+# DKIM module
+
+This module checks [DKIM](http://www.dkim.org/) signatures for emails scanned.
+DKIM signatures can establish that this specific message has been signed by a trusted
+relay. For example, if a message comes from `gmail.com` then a valid DKIM signature
+means that this message was definitely signed by `gmail.com` (unless gmail.com private
+key has been compromised, which is not a likewise case).
+
+## Principles of work
+
+Rspamd can deal with many types of DKIM signatures and messages canonicalisation.
+The major difficulty with DKIM are line endings: many MTA treat them differently which
+leads to broken signatures. Basically, rspamd treats all line endings as `CR+LF` that
+is compatible with the most of DKIM implementations.
+
+## Configuration
+
+DKIM module has several useful configuration options:
+
+- `dkim_cache_size` (or `expire`) - maximum size of DKIM keys cache
+- `whitelist` - a map of domains that should not be checked with DKIM (e.g. if that domains have totally broken DKIM signer)
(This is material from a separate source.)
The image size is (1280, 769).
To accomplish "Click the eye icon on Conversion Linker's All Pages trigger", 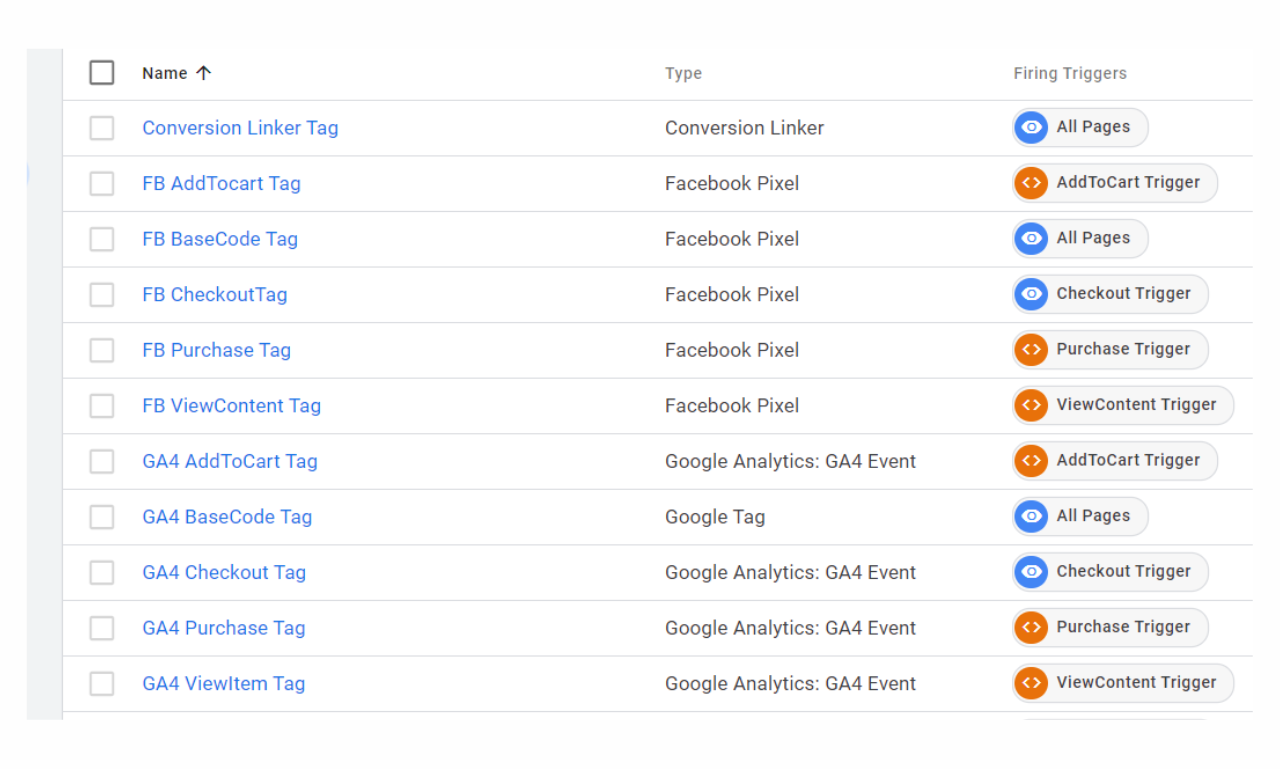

+- `domains` - a map of domains that should have more strict scores for DKIM violation
+- `strict_multiplier` - multiply the value of symbols by this value if received from `domains` map
+- `trusted_only` - do not check DKIM signatures for all domains but those which are from the `domains` map
+- `skip_multi` - skip DKIM check for messages with multiple signatures
+
+The last option can help for some circumstances when rspamd lacks the proper support of
+multiple DKIM signatures. Unfortunately, with some mailing lists, or other software
+this option could be useful to reduce false positives rate as rspamd deals with
+multiple signatures poorly: it just uses the first one to check. On the other hand,
+the proper support of multiple DKIM signatures is planned to be implemented in rspamd
+in the next releases, which will make this option meaningless.